ASAP hosted Ali at Tufts for an afternoon two weekends ago, where several survivors shared their own stories. Posters from survivors at Tufts and other colleges are now being displayed at the Campus Center. Check out these photos, and the display itself:

Photos by Ali Safran.

The display will be up until Wednesday, April 17. See more at the Surviving in Numbers website, and read more coverage on Feministing and WBUR.

  • craig

    hi!

    i’ve amended the posters put up in the tufts campus center, and will be sending you an email about them shortly.

    in an act purely from my heart–a wish to assist in preventing further harm, and NOT in creating more of it–i have added some consensual covers for readers of the posters to flip up, as well as some writing concerning my own thoughts about the matter. i have left ample room, and included some pens of my own in the installation, for the purpose of encouraging others to engage with the posters, and with me, and whoever else chooses, in the discussion.

    i’ve walked past these posters a number of times, perhaps a dozen times or more, since they were first installed, and at the beginning I was very, very appreciative of them.

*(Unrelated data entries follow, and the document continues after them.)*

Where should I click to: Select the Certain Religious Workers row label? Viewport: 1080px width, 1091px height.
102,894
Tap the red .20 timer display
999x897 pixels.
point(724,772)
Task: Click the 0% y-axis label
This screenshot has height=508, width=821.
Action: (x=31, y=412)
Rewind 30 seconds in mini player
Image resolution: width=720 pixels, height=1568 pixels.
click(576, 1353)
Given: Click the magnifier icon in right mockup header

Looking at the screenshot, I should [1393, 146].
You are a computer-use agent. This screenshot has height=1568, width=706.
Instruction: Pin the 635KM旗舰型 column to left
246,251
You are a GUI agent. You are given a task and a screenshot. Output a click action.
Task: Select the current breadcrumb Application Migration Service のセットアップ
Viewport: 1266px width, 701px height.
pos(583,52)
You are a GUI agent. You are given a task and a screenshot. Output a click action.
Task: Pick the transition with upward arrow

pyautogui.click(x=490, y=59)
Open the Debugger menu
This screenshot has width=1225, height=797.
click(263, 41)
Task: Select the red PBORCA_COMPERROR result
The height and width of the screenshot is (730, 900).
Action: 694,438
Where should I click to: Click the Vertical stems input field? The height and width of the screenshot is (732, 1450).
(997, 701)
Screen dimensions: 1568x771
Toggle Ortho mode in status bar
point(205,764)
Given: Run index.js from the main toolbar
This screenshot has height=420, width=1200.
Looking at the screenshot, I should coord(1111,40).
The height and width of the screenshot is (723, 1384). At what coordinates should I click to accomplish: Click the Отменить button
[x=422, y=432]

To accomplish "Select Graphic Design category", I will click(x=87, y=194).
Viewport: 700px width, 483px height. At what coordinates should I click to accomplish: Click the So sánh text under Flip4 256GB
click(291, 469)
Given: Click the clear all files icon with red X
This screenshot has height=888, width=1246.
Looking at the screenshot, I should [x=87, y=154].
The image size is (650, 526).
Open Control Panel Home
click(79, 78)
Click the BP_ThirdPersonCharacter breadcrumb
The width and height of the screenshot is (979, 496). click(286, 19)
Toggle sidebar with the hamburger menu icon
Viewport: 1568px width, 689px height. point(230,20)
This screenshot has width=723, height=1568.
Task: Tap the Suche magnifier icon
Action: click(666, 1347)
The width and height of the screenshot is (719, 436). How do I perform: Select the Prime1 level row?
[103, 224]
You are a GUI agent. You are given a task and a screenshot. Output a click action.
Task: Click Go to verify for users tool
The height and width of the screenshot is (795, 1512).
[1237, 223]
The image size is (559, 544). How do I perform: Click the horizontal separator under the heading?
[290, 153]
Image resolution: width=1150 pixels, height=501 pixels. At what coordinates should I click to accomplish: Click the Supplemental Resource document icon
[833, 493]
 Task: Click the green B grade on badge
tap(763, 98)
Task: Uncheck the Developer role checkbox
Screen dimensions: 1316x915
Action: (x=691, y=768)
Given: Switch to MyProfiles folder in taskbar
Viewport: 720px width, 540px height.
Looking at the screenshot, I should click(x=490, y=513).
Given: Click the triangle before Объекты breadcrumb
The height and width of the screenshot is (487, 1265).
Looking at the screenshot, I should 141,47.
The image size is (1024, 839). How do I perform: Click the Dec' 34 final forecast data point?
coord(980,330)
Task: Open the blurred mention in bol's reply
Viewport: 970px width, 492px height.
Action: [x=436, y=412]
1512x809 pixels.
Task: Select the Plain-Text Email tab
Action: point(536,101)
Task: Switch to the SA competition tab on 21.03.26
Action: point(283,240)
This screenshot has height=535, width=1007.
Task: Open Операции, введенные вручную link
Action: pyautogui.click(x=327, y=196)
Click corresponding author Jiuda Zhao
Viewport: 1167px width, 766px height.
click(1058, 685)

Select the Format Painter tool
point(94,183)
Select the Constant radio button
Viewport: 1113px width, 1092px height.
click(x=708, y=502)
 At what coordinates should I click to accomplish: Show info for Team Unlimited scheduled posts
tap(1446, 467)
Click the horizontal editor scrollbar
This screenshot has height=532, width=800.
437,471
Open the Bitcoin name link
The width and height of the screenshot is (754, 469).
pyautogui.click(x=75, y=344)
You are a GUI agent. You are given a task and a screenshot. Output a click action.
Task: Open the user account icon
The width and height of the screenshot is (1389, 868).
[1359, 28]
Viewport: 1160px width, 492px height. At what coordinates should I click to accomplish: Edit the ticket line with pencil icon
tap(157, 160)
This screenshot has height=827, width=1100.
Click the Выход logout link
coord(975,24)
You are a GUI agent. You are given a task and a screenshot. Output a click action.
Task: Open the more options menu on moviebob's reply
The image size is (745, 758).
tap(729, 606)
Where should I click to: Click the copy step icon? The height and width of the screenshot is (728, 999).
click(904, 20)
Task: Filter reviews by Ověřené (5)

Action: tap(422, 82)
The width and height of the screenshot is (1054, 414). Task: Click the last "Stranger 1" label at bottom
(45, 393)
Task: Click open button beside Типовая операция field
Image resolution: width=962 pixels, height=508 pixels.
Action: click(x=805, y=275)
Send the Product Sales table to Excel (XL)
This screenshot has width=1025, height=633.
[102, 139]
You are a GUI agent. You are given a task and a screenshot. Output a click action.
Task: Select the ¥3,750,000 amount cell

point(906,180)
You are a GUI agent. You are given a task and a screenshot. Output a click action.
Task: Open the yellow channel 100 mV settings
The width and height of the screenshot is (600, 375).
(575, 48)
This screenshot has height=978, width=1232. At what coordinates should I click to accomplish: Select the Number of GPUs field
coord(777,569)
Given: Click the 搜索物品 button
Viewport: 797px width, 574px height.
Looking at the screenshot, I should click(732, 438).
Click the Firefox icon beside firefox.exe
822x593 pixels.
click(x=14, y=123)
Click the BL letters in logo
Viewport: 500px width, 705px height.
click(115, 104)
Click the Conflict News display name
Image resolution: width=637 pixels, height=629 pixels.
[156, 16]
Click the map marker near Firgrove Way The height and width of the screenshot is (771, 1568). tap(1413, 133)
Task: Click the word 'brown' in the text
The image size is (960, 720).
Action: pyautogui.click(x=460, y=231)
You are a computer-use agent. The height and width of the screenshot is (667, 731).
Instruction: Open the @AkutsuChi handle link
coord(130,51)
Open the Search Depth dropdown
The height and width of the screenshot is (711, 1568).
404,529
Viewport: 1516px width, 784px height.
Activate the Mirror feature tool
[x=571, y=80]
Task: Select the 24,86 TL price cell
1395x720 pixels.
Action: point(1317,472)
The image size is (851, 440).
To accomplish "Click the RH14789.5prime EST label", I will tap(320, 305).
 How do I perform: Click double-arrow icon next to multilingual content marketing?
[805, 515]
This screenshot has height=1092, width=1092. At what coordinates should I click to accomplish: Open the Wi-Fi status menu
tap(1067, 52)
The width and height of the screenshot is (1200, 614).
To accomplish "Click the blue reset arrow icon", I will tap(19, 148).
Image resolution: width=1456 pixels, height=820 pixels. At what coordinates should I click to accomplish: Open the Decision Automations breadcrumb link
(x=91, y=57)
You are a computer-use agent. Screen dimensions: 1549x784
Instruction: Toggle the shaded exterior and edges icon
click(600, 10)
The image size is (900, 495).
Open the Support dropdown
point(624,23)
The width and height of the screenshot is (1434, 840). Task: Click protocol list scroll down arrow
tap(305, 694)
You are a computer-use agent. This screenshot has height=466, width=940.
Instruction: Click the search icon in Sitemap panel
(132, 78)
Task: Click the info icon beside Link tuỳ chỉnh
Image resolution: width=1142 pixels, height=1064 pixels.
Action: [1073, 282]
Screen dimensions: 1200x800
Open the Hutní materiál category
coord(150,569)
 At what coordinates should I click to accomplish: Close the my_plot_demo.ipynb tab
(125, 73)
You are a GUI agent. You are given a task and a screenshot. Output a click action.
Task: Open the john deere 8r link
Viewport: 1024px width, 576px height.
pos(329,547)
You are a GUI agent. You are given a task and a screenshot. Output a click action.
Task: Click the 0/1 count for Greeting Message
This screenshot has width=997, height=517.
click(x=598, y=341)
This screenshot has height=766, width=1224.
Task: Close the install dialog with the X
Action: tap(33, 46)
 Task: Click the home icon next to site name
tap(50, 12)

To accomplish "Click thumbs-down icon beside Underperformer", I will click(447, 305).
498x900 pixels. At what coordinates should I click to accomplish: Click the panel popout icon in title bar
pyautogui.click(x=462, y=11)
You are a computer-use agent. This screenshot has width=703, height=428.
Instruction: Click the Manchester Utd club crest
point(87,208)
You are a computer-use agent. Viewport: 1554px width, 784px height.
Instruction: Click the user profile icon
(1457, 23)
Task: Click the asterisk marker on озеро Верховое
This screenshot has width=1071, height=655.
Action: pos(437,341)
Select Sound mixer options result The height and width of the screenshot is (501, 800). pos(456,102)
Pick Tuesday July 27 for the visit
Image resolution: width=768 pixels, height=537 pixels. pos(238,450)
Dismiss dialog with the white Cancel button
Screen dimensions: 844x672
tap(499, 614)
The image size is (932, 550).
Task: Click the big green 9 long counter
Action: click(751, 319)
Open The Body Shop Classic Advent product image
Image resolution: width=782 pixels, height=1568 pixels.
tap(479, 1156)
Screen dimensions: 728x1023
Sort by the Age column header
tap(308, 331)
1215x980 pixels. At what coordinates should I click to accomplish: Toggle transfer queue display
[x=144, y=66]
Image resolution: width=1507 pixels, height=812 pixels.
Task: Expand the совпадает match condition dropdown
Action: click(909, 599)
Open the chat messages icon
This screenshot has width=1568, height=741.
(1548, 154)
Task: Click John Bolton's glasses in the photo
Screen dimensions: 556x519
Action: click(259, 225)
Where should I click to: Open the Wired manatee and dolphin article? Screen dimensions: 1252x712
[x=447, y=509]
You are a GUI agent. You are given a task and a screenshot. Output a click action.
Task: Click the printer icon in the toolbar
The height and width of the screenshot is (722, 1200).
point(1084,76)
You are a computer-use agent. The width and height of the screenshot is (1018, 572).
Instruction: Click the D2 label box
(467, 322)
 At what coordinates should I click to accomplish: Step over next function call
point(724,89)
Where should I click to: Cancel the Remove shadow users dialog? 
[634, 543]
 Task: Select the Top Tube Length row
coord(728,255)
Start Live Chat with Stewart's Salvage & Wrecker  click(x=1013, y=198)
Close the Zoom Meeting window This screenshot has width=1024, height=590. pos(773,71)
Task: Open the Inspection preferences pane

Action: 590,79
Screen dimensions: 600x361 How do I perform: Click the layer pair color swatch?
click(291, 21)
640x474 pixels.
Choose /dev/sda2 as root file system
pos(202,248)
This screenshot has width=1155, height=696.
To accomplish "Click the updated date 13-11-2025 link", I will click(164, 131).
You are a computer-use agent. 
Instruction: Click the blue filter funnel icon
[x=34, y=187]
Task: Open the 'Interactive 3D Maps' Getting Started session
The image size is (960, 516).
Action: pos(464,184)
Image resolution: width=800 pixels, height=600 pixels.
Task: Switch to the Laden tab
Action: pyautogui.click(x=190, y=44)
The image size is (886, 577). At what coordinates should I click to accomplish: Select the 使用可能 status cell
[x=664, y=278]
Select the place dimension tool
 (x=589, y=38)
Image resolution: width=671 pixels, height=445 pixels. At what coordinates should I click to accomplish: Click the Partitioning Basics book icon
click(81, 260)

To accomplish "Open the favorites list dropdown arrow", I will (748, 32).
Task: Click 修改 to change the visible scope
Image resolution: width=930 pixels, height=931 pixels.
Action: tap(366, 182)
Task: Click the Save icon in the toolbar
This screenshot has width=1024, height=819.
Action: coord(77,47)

It made me happy to see accounts of assault and rape survivors out in the open, and hoped that it was sparking constructive meditation and conversation around the community. today, though, after passing them a few times, i started feeling a little bit uneasy about them. i stopped around noon today to read them all from the beginning, and as i was walking away i couldn’t stop my heart from racing, and from anxiety gripping me. I tried to go do some homework but couldn’t. I considered and discovered that the reason for this was that I kept thinking back to friends of mine who are survivors of rape and assault, and how hard it can be for them sometimes just getting through the day, and even though there’s a quote ‘trigger warning’ on one side (but ONLY on one side!) of the installation, i couldn’t help thinking of them reading it and experiencing flashbacks, both big and small. i am a straight male and have never been raped or sexually assaulted, so i can’t even begin to imagine what such flashbacks are like, but i care very dearly about my friends and wanted to do what i could to make the space for them to get through the day in peace.

    until i looked at this website i didn’t know that these posters were made by survivors–i must admit that i was feeling too anxious and conflicted to go look up the website accurately, though i did try. i hope that these survivors, and anyone else who identifies with their experiences, aren’t offended by my actions. i’m conflicted about what i’ve done, but, that being said, i’ve done what i feel is the most compassionate thing, under the circumstances. if we’re to heal trauma, i feel that we need to make very, very sure, as sure as we can possibly be, that we aren’t causing more of it in the process.